(Information given begins)

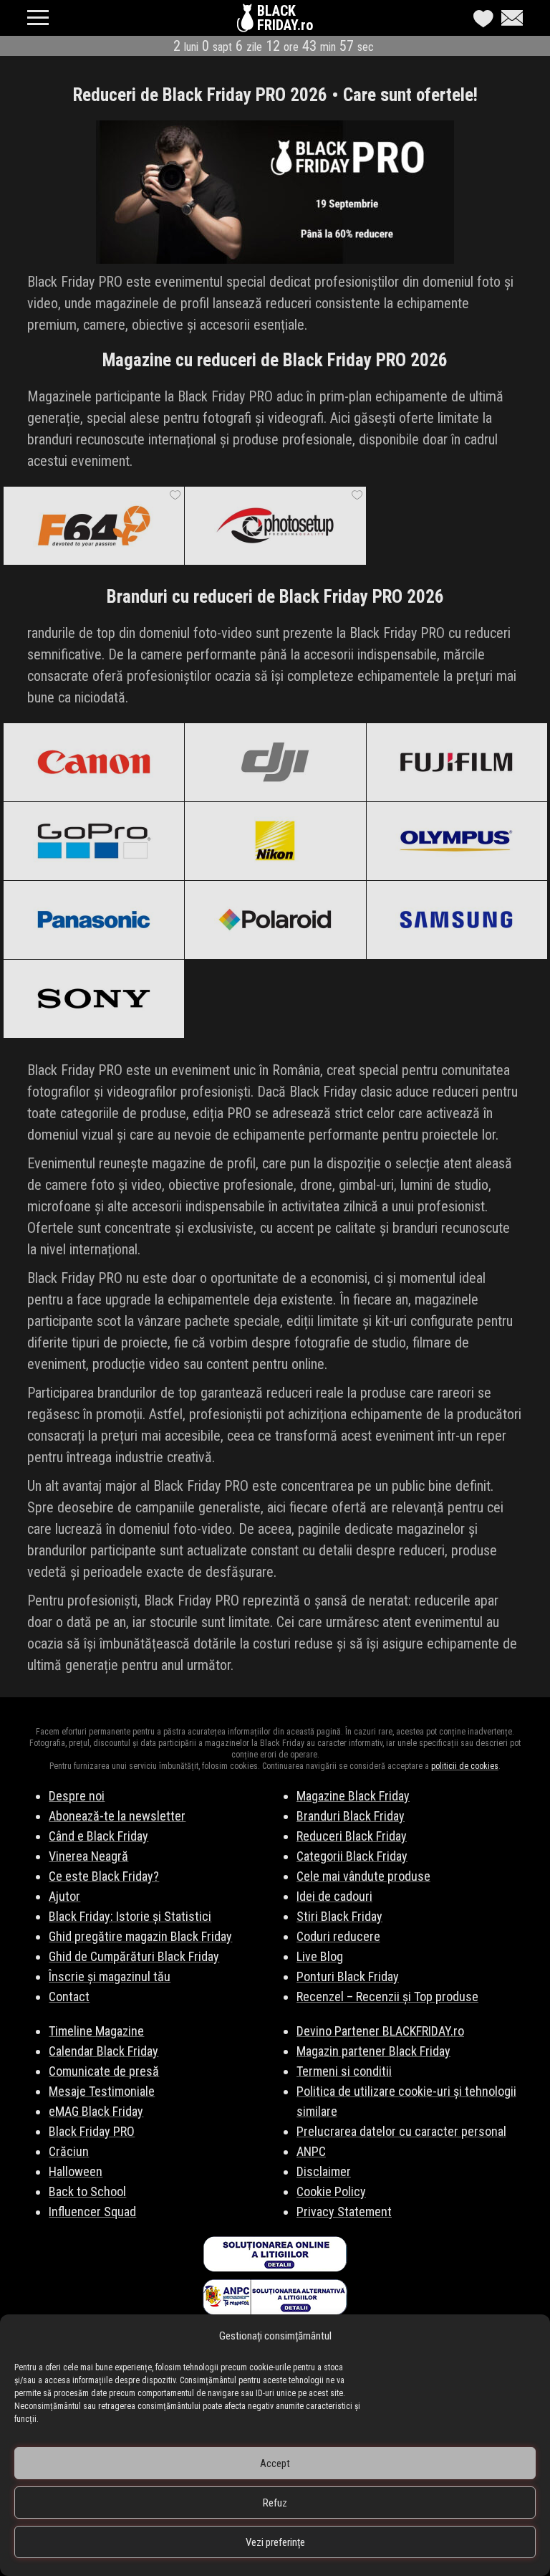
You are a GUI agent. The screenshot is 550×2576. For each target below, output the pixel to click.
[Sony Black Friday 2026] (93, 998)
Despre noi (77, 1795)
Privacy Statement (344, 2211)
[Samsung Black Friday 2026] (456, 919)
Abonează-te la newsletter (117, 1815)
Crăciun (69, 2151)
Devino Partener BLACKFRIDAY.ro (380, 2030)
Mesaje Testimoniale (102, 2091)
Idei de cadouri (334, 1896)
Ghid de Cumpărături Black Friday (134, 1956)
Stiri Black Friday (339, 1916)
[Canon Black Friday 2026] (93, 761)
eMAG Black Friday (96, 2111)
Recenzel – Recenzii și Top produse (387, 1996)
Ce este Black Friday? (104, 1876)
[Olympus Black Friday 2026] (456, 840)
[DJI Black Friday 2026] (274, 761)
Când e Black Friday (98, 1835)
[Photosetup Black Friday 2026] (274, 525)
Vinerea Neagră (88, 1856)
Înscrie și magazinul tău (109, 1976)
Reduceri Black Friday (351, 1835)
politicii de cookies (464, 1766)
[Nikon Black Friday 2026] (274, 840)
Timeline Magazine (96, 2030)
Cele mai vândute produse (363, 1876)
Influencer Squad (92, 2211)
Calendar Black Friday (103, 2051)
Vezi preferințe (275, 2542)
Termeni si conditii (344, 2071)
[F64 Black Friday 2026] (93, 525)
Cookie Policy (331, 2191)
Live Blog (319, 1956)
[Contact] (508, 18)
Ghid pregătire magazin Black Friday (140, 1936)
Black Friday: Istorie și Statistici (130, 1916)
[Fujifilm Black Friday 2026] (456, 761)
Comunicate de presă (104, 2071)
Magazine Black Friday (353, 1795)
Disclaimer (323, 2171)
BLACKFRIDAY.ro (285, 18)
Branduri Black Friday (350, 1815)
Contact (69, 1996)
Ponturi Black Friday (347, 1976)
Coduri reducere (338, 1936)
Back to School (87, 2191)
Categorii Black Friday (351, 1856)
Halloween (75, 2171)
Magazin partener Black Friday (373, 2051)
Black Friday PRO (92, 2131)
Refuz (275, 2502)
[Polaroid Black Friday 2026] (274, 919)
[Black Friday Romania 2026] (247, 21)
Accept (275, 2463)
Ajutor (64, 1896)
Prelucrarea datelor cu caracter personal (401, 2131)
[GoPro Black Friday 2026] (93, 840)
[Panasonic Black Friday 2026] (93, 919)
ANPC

(Information given ends)
(Information given begins)

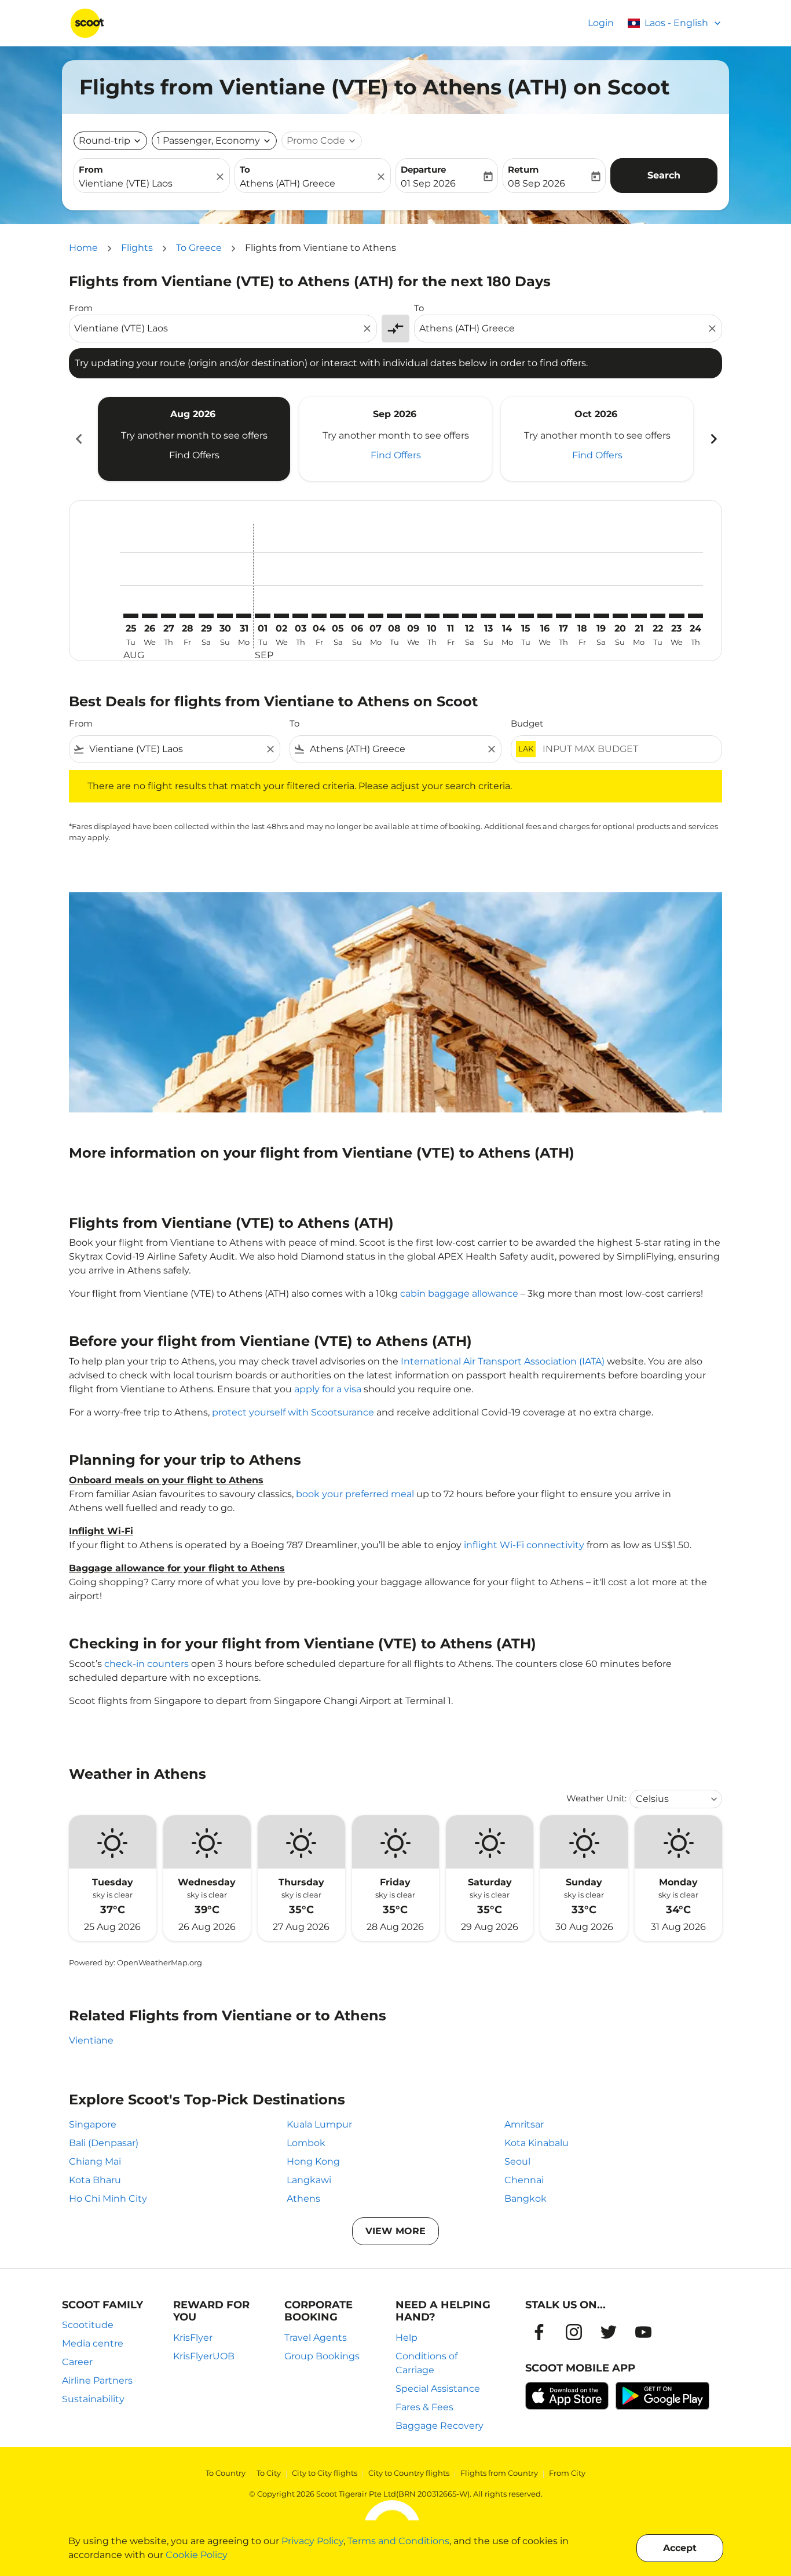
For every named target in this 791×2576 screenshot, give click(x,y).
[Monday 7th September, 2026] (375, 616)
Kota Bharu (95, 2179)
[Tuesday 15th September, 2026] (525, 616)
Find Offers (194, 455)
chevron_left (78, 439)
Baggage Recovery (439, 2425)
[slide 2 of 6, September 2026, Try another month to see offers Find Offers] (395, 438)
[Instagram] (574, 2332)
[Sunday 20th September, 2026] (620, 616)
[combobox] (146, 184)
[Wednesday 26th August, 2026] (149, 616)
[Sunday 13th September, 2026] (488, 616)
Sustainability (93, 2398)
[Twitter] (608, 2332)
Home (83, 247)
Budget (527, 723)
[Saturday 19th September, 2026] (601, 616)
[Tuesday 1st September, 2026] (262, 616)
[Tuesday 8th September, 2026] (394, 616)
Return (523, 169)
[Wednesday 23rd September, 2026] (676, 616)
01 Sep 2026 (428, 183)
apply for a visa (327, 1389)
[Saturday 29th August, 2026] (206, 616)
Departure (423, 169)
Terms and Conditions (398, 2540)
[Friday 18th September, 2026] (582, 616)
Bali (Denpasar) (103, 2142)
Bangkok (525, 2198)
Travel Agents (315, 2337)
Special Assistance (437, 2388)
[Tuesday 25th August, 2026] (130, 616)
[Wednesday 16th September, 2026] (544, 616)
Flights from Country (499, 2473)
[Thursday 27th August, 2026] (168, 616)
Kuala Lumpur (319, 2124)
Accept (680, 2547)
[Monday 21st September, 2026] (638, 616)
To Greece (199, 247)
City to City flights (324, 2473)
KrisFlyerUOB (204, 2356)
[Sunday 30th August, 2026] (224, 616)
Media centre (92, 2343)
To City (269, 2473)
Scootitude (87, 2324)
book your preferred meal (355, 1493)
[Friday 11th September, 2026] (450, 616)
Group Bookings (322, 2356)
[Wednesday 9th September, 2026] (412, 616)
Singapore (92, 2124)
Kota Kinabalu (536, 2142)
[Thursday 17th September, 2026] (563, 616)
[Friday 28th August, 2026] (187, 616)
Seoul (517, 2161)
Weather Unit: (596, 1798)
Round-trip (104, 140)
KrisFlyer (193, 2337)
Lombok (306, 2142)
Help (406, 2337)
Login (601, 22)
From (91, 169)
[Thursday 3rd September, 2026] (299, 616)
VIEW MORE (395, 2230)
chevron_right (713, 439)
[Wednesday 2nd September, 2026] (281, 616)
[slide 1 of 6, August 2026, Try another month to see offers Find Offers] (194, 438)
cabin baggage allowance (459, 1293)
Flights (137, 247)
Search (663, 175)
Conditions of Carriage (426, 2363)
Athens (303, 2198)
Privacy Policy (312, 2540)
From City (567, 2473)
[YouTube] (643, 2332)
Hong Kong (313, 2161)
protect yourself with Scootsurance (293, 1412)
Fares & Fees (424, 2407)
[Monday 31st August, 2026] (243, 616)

(Information given ends)

■ **How to complete this task**
Reproduce verbatim only the segment of the listing bounded by the line containing "[Friday 18th September, 2026] (582, 616)" and the line containing "Round-trip (104, 140)", with both boundary lines included.

■ **Solution for this problem**
[Friday 18th September, 2026] (582, 616)
Bali (Denpasar) (103, 2142)
Bangkok (525, 2198)
Travel Agents (315, 2337)
Special Assistance (437, 2388)
[Tuesday 25th August, 2026] (130, 616)
[Wednesday 16th September, 2026] (544, 616)
Flights from Country (499, 2473)
[Thursday 27th August, 2026] (168, 616)
Kuala Lumpur (319, 2124)
Accept (680, 2547)
[Monday 21st September, 2026] (638, 616)
To Greece (199, 247)
City to City flights (324, 2473)
KrisFlyerUOB (204, 2356)
[Sunday 30th August, 2026] (224, 616)
Media centre (92, 2343)
To City (269, 2473)
Scootitude (87, 2324)
book your preferred meal (355, 1493)
[Friday 11th September, 2026] (450, 616)
Group Bookings (322, 2356)
[Wednesday 9th September, 2026] (412, 616)
Singapore (92, 2124)
Kota Kinabalu (536, 2142)
[Thursday 17th September, 2026] (563, 616)
[Friday 28th August, 2026] (187, 616)
Seoul (517, 2161)
Weather Unit: (596, 1798)
Round-trip (104, 140)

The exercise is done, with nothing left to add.